EXERCISE.
Pictures aside, reproduce exactly and only the lines below, starting at the one containing "Where should I click to: Change" and ending at the last line.

SOURCE RECORDS.

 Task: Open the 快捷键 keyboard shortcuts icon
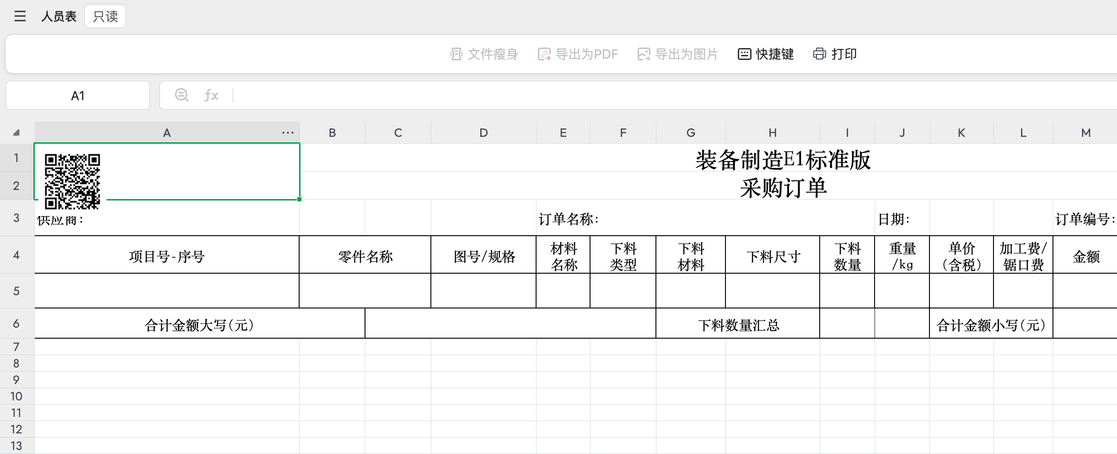coord(744,54)
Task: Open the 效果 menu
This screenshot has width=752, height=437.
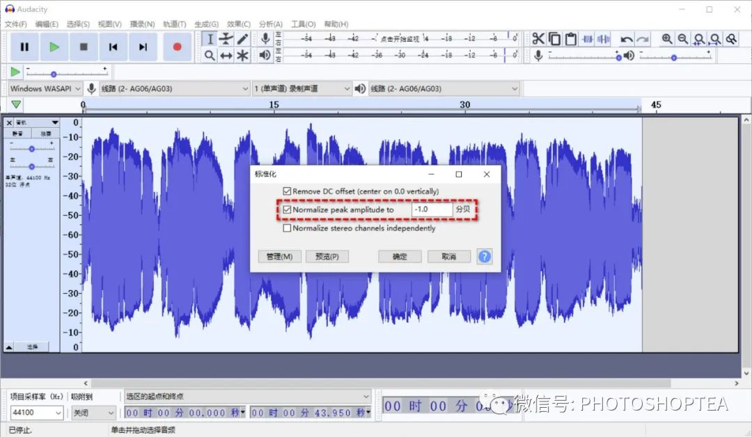Action: 237,23
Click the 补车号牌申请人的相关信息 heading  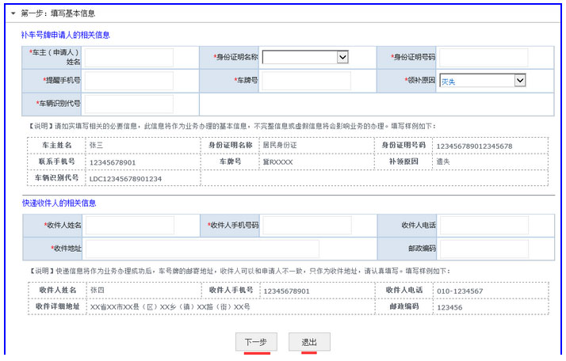click(x=65, y=35)
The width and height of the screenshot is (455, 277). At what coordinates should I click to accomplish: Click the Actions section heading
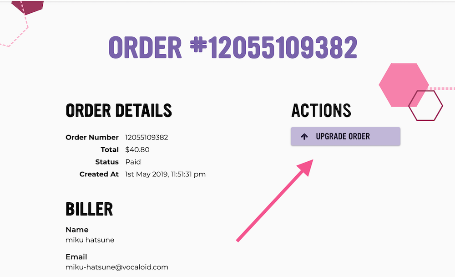(x=321, y=110)
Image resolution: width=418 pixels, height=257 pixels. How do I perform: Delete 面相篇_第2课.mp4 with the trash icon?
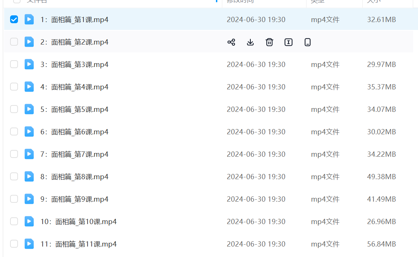click(x=269, y=42)
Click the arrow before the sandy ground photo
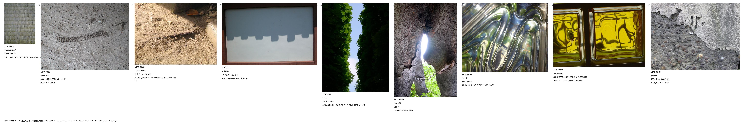The image size is (744, 124). (x=132, y=5)
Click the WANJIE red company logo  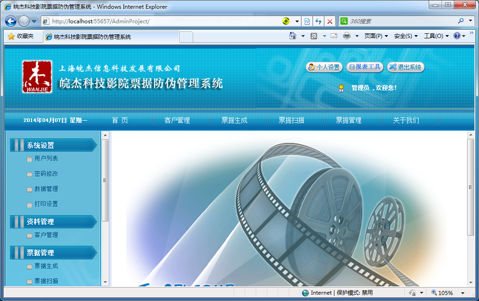coord(37,77)
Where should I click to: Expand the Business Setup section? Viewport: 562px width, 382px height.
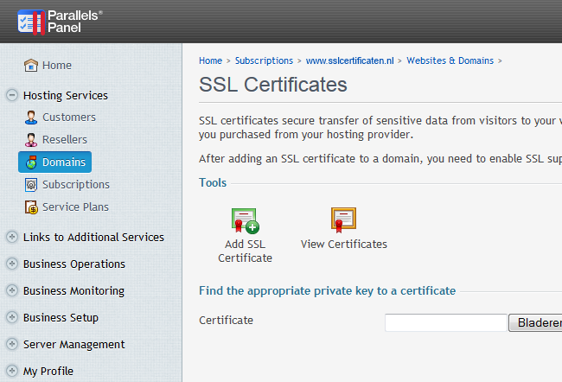coord(12,318)
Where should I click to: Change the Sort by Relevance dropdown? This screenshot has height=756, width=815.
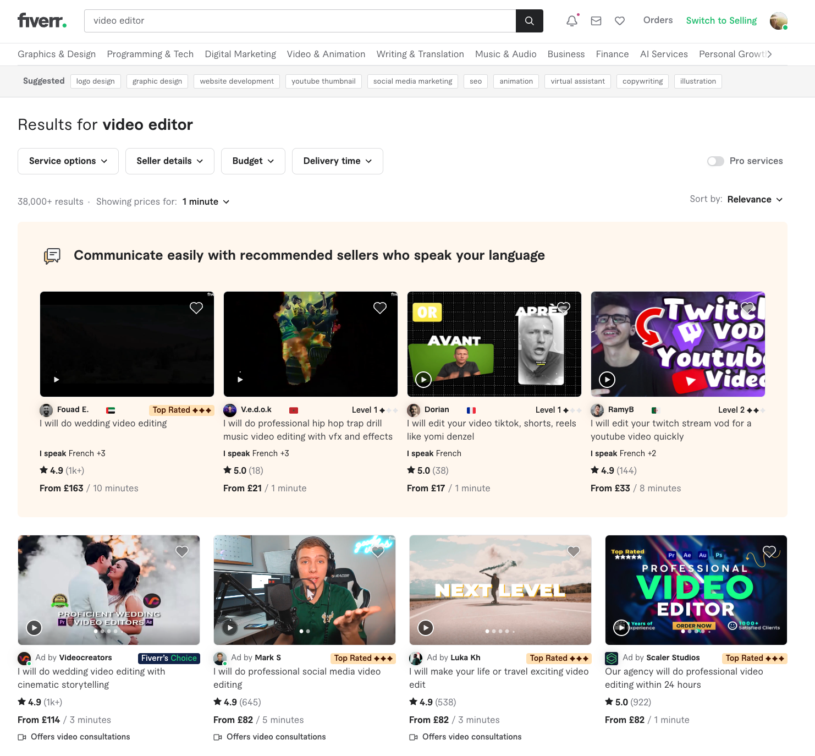click(755, 199)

REPLY TO THE EXERCISE.
Where should I click to: Change the Sort by Relevance dropdown? This screenshot has height=756, width=815.
click(755, 199)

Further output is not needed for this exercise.